Source document –
┌──

I can't weld, but I know a man who can, it's just he's so skilled at so many things, he's always busy!

Wife's BBY Polo had this issue by its 5th birthday which I found a bit annoying!  I found a local exhaust specialist who welded in a new flexi, but it was the wrong diameter and length so caused a lot of noise and clunking! Not happy at all as this guy designs and fabricates stainless steel exhausts for a living, so, I found "senior alfermarket" and after doing some measuring and getting someone on this forum to do the same, worked out exactly whicg size of flexi repair section I needed, bought it, got same exhaust specialist to weld it on "it will be just trhe same as the one I fitted!", car was perfect until I handed it in against a new Polo last Wednesday.  If you search using the correct terms, ie flexi - no it must have been lost, I'll have a look at my old Polo records and tell you which size to get.

└──

Target pointing data
┌──

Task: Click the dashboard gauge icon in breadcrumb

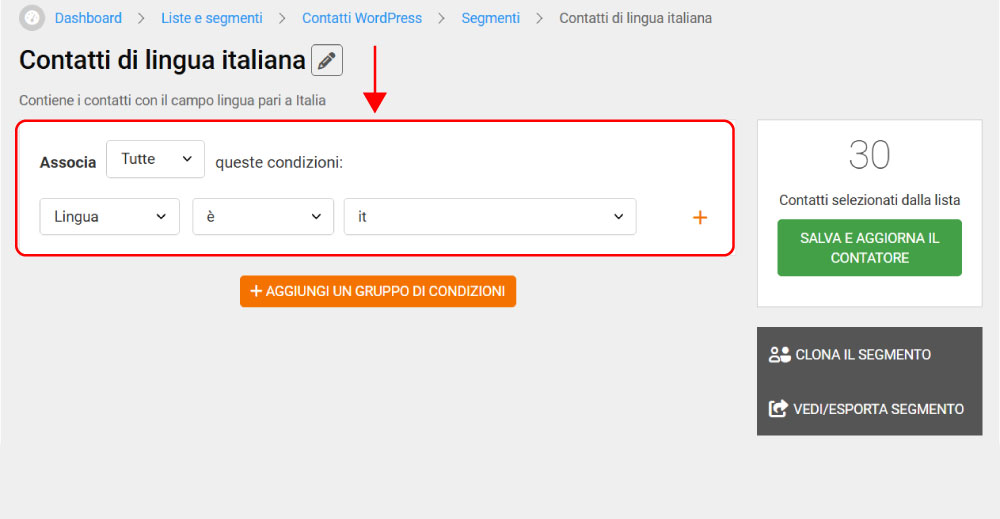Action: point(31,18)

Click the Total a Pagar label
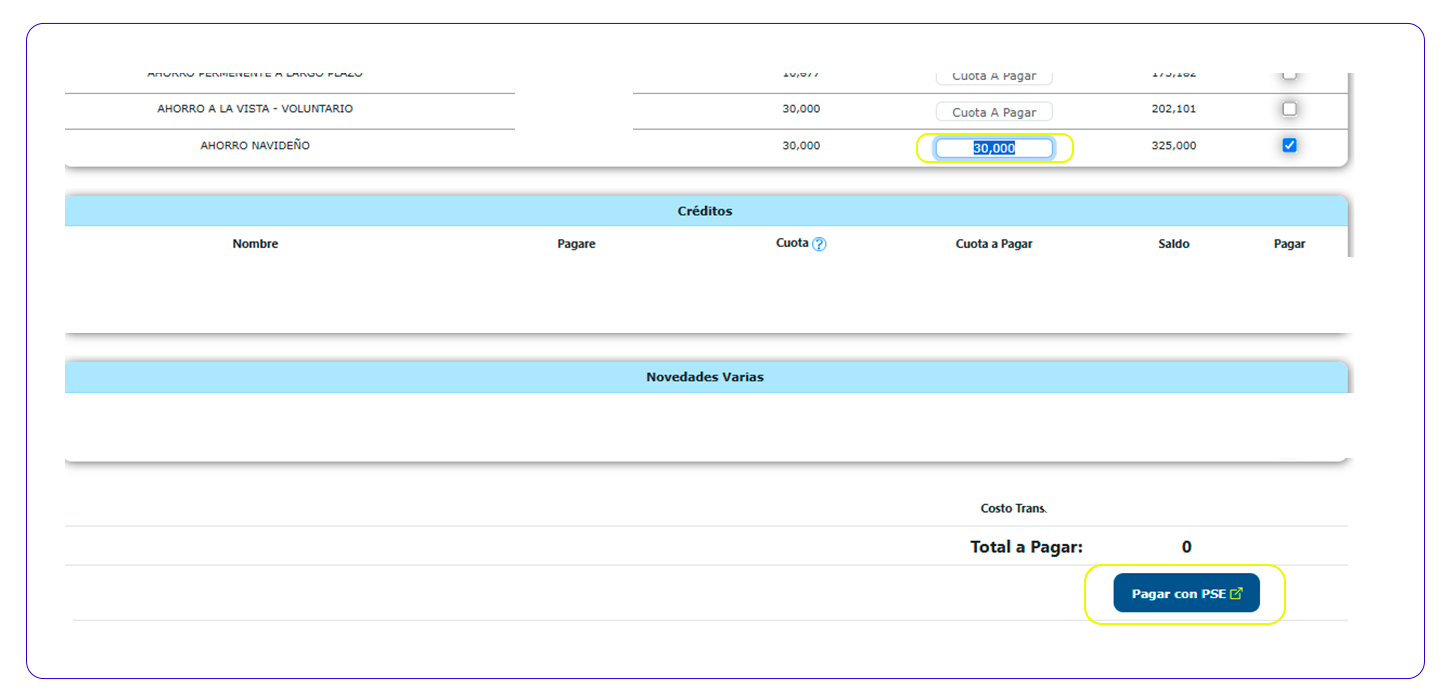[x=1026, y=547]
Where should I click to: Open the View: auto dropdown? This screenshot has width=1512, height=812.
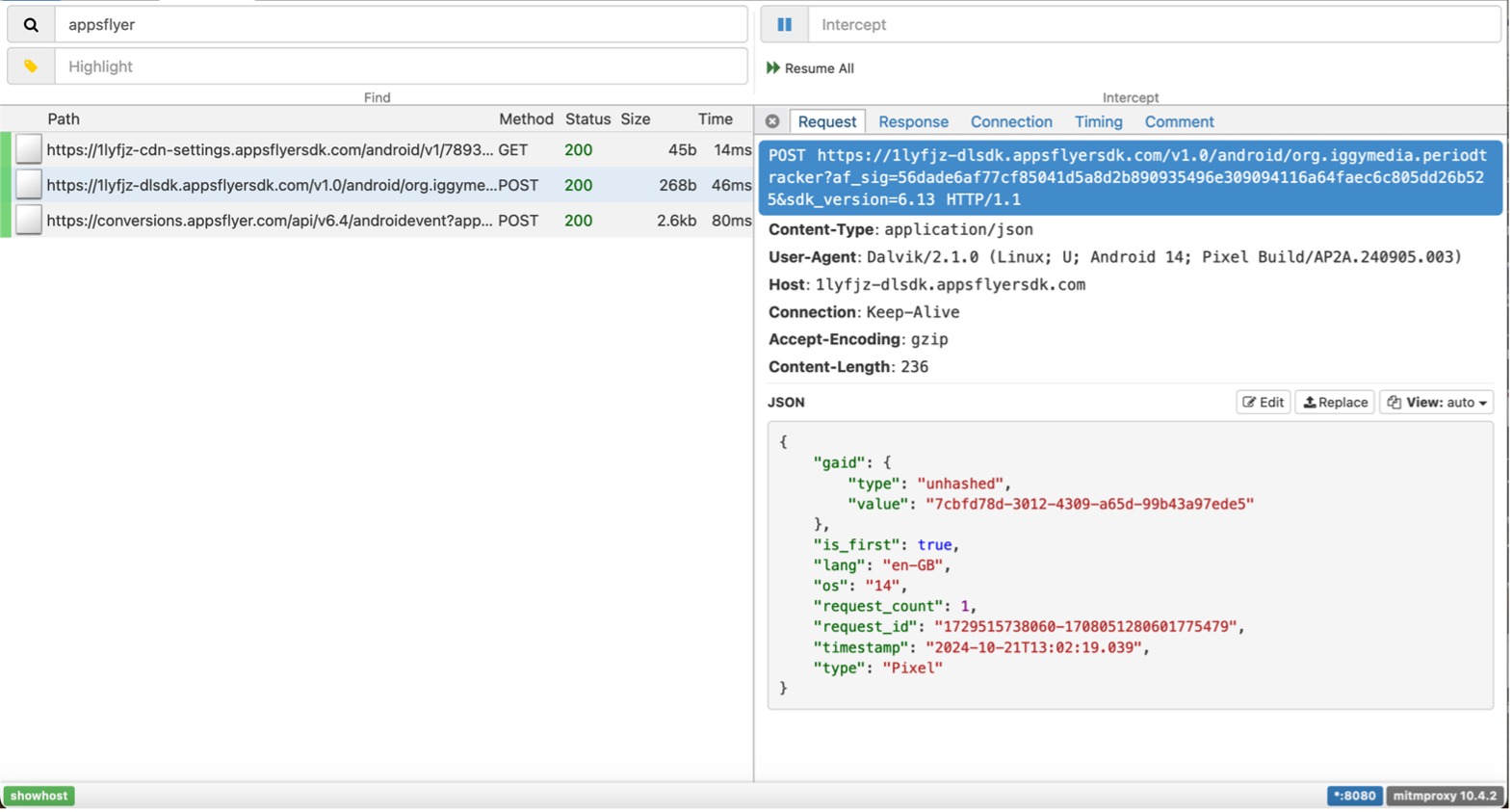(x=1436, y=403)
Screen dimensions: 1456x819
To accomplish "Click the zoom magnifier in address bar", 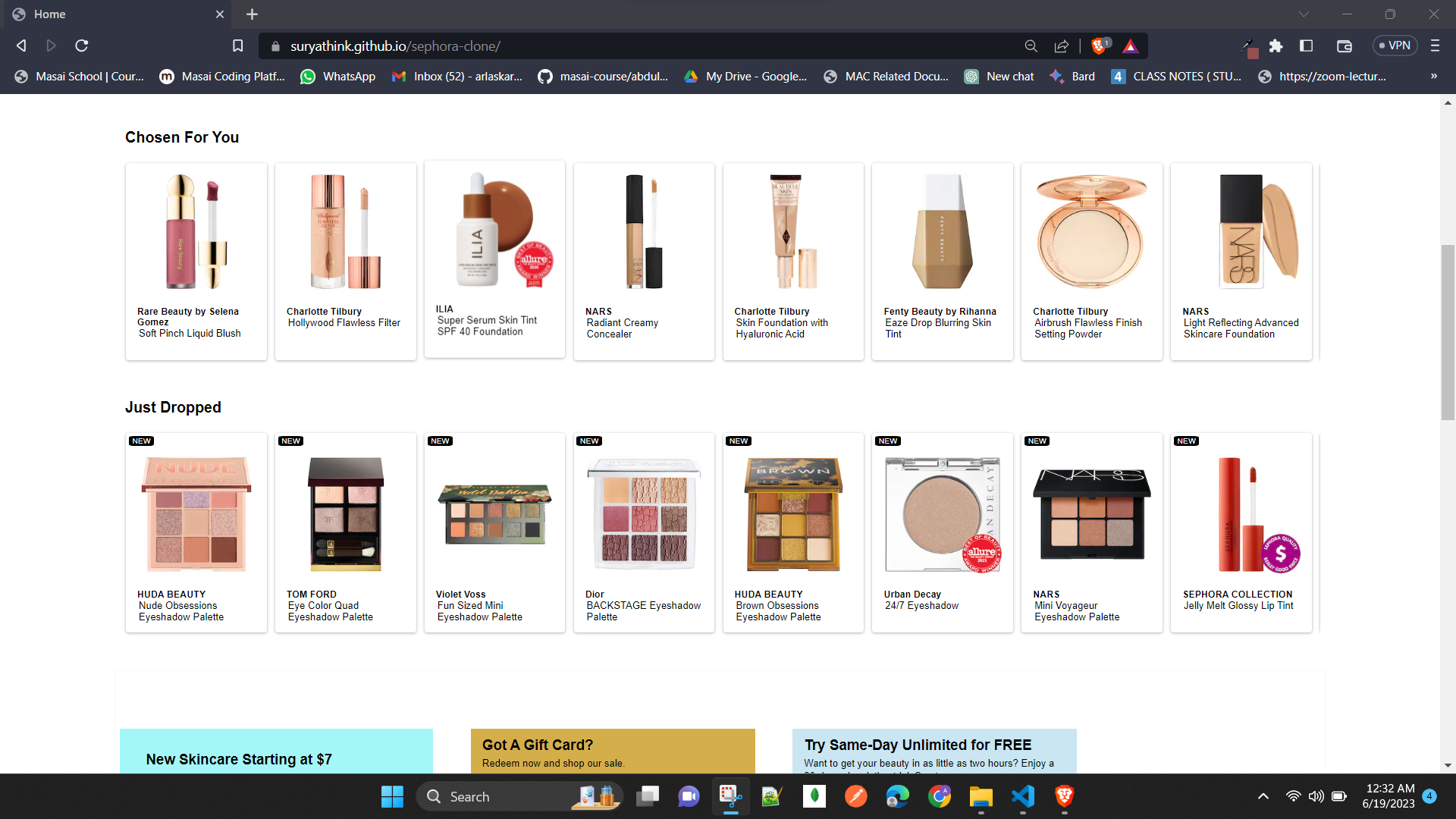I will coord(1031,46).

└──

Problems to work on –
- a) Copy the exhaust repair post between "Wife's BBY Polo" and "size to get.", inclusive, and replace "stainless steel" with "mild steel".
- b) Condense the paragraph of the exhaust repair post that begins "Wife's BBY Polo had this issue" into a short bulleted list that keeps its main facts.
Nothing in the listing is needed here.

Task solutions –
- a)
Wife's BBY Polo had this issue by its 5th birthday which I found a bit annoying!  I found a local exhaust specialist who welded in a new flexi, but it was the wrong diameter and length so caused a lot of noise and clunking! Not happy at all as this guy designs and fabricates mild steel exhausts for a living, so, I found "senior alfermarket" and after doing some measuring and getting someone on this forum to do the same, worked out exactly whicg size of flexi repair section I needed, bought it, got same exhaust specialist to weld it on "it will be just trhe same as the one I fitted!", car was perfect until I handed it in against a new Polo last Wednesday.  If you search using the correct terms, ie flexi - no it must have been lost, I'll have a look at my old Polo records and tell you which size to get.

- b)
- The writer's wife's Polo had the problem by its fifth birthday.
- A local exhaust specialist welded in a new flexi, but it was the wrong diameter and length and caused a lot of noise and clunking.
- The writer found a supplier. After measuring, with help from someone on the forum, the writer worked out the right size of flexi repair section and bought it.
- The same specialist welded it on. The car was then perfect until it was handed in against a new Polo last Wednesday.
- The writer offers to check the old Polo records and say which size to get.